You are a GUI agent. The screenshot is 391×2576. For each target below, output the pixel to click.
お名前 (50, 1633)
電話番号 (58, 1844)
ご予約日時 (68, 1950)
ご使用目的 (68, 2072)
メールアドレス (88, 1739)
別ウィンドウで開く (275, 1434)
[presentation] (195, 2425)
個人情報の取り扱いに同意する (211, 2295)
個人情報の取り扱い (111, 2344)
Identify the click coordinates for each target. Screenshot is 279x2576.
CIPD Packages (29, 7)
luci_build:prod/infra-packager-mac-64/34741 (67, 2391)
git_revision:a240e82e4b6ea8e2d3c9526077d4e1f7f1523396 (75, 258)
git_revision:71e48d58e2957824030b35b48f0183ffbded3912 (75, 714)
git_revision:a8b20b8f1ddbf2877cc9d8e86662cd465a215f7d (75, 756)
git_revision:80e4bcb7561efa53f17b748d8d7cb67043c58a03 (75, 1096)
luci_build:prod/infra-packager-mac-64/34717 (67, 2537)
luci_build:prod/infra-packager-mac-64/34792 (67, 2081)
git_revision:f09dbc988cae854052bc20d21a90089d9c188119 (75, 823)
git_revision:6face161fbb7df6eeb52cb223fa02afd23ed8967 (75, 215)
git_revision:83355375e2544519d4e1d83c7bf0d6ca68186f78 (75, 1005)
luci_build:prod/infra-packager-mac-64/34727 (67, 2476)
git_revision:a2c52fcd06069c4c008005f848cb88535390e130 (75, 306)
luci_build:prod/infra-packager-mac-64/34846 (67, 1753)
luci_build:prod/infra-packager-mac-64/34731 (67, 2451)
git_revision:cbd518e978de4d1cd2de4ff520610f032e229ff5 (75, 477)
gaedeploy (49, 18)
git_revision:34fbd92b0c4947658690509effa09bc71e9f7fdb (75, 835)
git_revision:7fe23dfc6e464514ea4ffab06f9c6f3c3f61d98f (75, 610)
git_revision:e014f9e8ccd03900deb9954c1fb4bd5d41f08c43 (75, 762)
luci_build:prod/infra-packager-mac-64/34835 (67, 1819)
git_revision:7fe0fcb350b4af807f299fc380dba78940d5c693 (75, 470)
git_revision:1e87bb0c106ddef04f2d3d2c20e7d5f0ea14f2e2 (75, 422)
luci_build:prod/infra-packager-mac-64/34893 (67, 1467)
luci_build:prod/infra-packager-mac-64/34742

※

- PROBLEM STATEMENT: Reproduce every row above word for word, in the same order, one row per line.

- WRITTEN ANSWER:
You are a GUI agent. The screenshot is 391×2576. For each target below, output the pixel to click.
お名前 (50, 1633)
電話番号 (58, 1844)
ご予約日時 (68, 1950)
ご使用目的 (68, 2072)
メールアドレス (88, 1739)
別ウィンドウで開く (275, 1434)
[presentation] (195, 2425)
個人情報の取り扱いに同意する (211, 2295)
個人情報の取り扱い (111, 2344)
Identify the click coordinates for each target. Screenshot is 279x2576.
CIPD Packages (29, 7)
luci_build:prod/infra-packager-mac-64/34741 (67, 2391)
git_revision:a240e82e4b6ea8e2d3c9526077d4e1f7f1523396 (75, 258)
git_revision:71e48d58e2957824030b35b48f0183ffbded3912 (75, 714)
git_revision:a8b20b8f1ddbf2877cc9d8e86662cd465a215f7d (75, 756)
git_revision:80e4bcb7561efa53f17b748d8d7cb67043c58a03 (75, 1096)
luci_build:prod/infra-packager-mac-64/34717 (67, 2537)
luci_build:prod/infra-packager-mac-64/34792 (67, 2081)
git_revision:f09dbc988cae854052bc20d21a90089d9c188119 (75, 823)
git_revision:6face161fbb7df6eeb52cb223fa02afd23ed8967 (75, 215)
git_revision:83355375e2544519d4e1d83c7bf0d6ca68186f78 (75, 1005)
luci_build:prod/infra-packager-mac-64/34727 (67, 2476)
git_revision:a2c52fcd06069c4c008005f848cb88535390e130 (75, 306)
luci_build:prod/infra-packager-mac-64/34846 (67, 1753)
luci_build:prod/infra-packager-mac-64/34731 (67, 2451)
git_revision:cbd518e978de4d1cd2de4ff520610f032e229ff5 (75, 477)
gaedeploy (49, 18)
git_revision:34fbd92b0c4947658690509effa09bc71e9f7fdb (75, 835)
git_revision:7fe23dfc6e464514ea4ffab06f9c6f3c3f61d98f (75, 610)
git_revision:e014f9e8ccd03900deb9954c1fb4bd5d41f08c43 (75, 762)
luci_build:prod/infra-packager-mac-64/34835 (67, 1819)
git_revision:7fe0fcb350b4af807f299fc380dba78940d5c693 (75, 470)
git_revision:1e87bb0c106ddef04f2d3d2c20e7d5f0ea14f2e2 (75, 422)
luci_build:prod/infra-packager-mac-64/34893 (67, 1467)
luci_build:prod/infra-packager-mac-64/34742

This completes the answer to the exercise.